Clinton, like other top officials appointed by the president, kept her clearance after she left office in 2013. Security clearances are generally granted for five years at a time.
However, it is common to suspend a clearance during an investigation, according to some national security experts who spoke to McClatchy DC. Others say allegations alone are enough to suspend a clearance, if officials are concerned about government secrets.
"Whether you're a member of the military, a high-ranking executive branch official or anybody else with a security clearance, people should be treated equally," Senator Charles Grassley, who chairs the Senate Judiciary Committee, told McClatchy.
"If rank-and-file military and intelligence community employees have their clearances suspended during security investigations, then senior officials should not get any special exemptions."
However, top officials are less likely to have their clearances suspended or revoked than low-level bureaucrats, according to John V. Berry, a Virginia lawyer who practices security clearance law
As secretary of state, Clinton sent or received through her private account at least 200 emails that were later determined to contain classified material, according to the State Department – although none of the emails were marked as classified at the time.
She turned over her server to the FBI at its request while her attorney gave investigators a thumb drive with more than 30,000 of her emails.

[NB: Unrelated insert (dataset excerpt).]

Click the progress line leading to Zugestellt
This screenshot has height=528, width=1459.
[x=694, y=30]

The controversy surrounding Clinton's private email has threatened her standing as the front-runner in the race for the Democratic presidential nomination. More and more voters say Clinton is not trustworthy, citing the email scandal.

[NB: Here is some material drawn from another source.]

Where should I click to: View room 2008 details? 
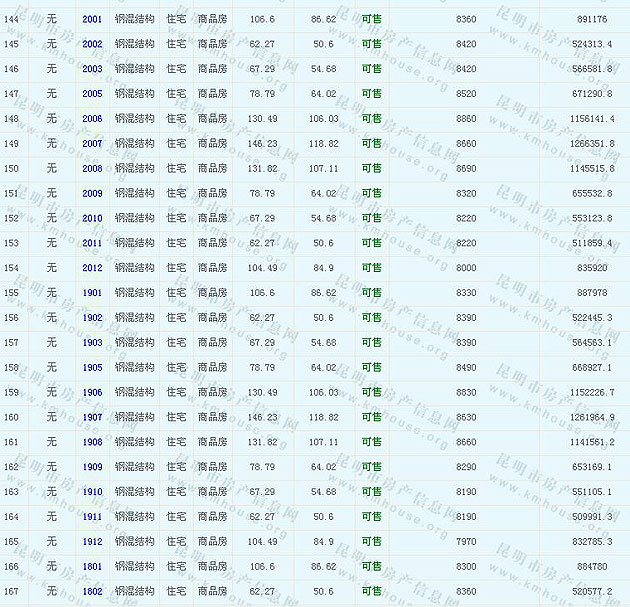[92, 168]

"If this were a normal employee, it would be entirely routine to temporarily suspend their access pending investigation," Bradley Moss, a Washington lawyer who handles national security information, told McClatchy.
But Paul Pillar, a former CIA official and deputy chief of the intelligence community's counterterrorism center, said he is not aware of any rule that mandates that once a case has been referred to an agency, such as the FBI, that a clearance must be suspended, McClatchy reported.
Clinton has turned over 30,490 work emails to the State Department, but she said that she deleted another 31,830 personal emails.